6  Refraction only happens when a wave enters a medium at an angle. Because then one side of the wave enters the medium first, slowing it down, causing the wave to bend. › Have any of you put a stick into water and seen it “bend” or tried to pick something up in water and its not as close as it seems.  Why does a rainbow have all of those colors?  Because the white light is bent as it enters the water droplet.

7  Diffraction : the bending of waves as they move around a barrier or pass through an opening. › Sometimes waves bend around stuff they cant get through, like an Island in the ocean, or a rocky point in a lake.

8  What do you think of when we say interference? › What is wave interference?  Wave interference is : the interaction between two or more waves when they meet and take up the same space.  There are two types of interference.  Constructive and distructive

9  Constructive interference: is when waves combine to make a wave with a larger amplitude. › These waves help each other.
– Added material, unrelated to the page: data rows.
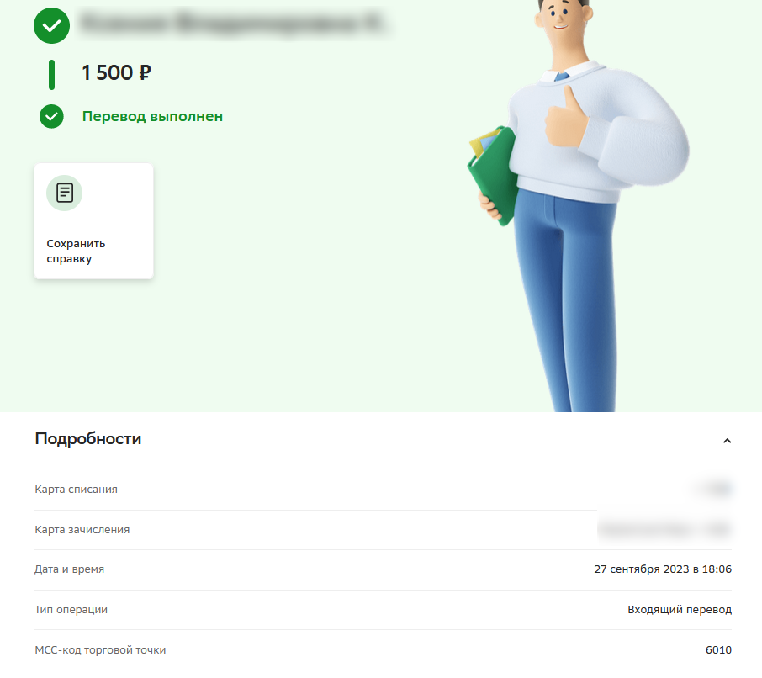Click the blurred card number in Карта зачисления
The height and width of the screenshot is (678, 762).
(664, 529)
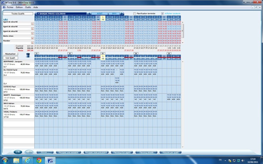Click red number box beside Maître chien
The image size is (263, 164).
[33, 37]
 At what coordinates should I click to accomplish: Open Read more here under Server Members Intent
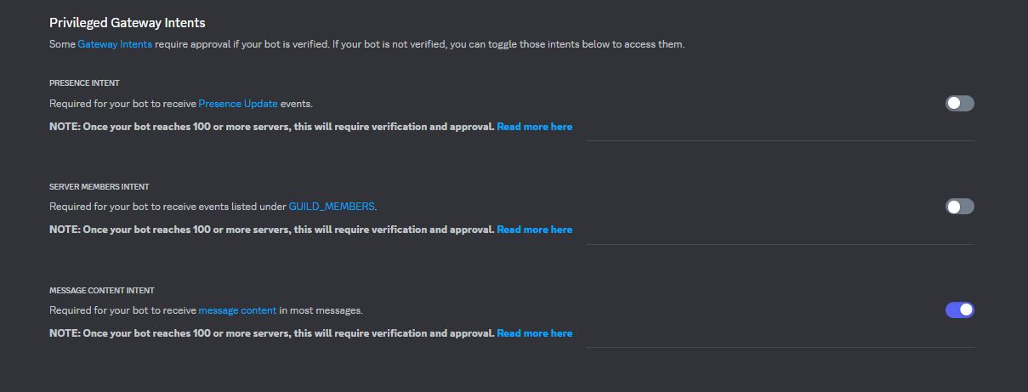coord(534,230)
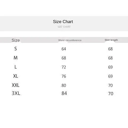
Task: Click the L size row label
Action: [16, 67]
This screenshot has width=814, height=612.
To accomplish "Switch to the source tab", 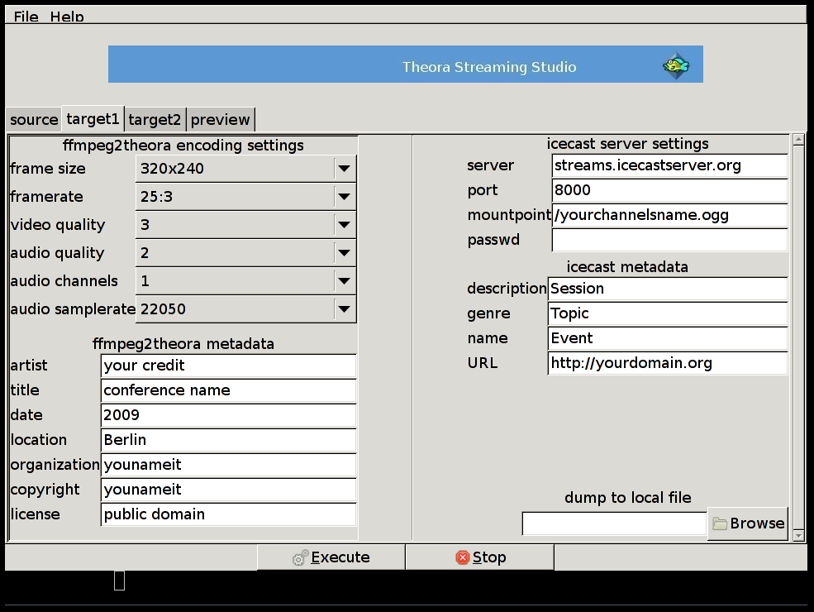I will tap(34, 120).
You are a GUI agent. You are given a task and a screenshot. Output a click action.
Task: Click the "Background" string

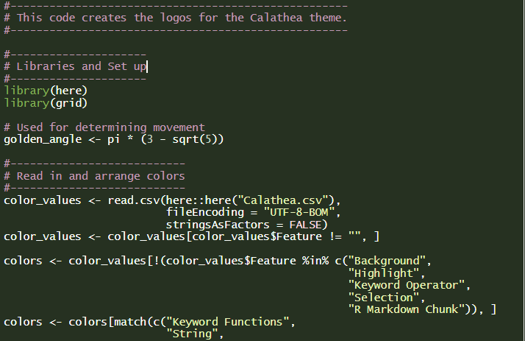point(387,261)
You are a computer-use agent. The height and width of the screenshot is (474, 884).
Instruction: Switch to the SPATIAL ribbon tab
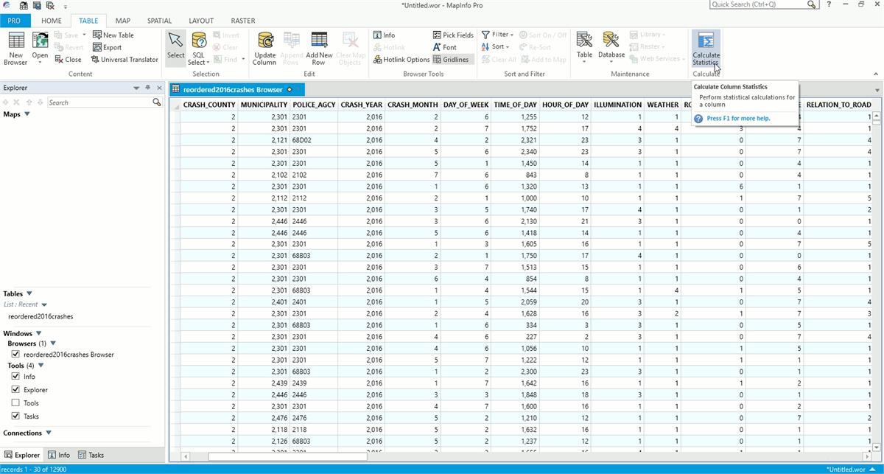(158, 21)
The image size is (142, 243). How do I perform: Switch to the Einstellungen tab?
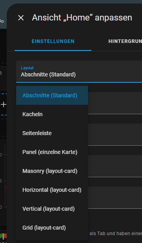(x=53, y=41)
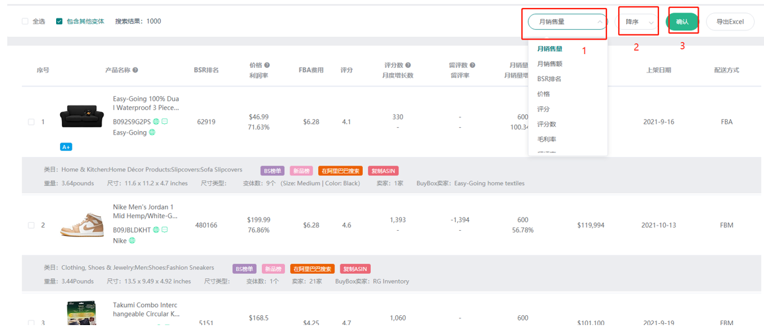The image size is (764, 333).
Task: Uncheck the 包含其他变体 checkbox
Action: 59,21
After they meet they continue as though they had never meet.

10  Destructive interference :is when two waves combine to make a wave with a smaller amplitude. › These type of waves subtract their energy from each other, these type of waves basically cancel each other out.

11  What is a seismic wave? › These are waves produced by Earthquakes.  Seismic waves include P waves, S waves, and surface waves. › P waves are longitudinal waves; P waves (or primary waves) move faster than the others. These waves are made up of compression and rarefactions of rock. These waves compress and expand the ground like a spring toy as they move through it.

12  S waves; are transverse waves with crest and troughs. These are know as S waves or secondary waves. They shake the ground up and down and side to side as they move through it. These type of waves can’t travel through liquids. › This is how we know what the composition of the core is, because scientists directly on the opposite side of the Earthquake will only register P waves.

13  Surface waves are a combination of transverse and longitudinal waves, that travel along the surface of the medium. These are the slowest of the seismic waves. › surface waves are what cause tsunamis when an Earth quake happens in the Ocean.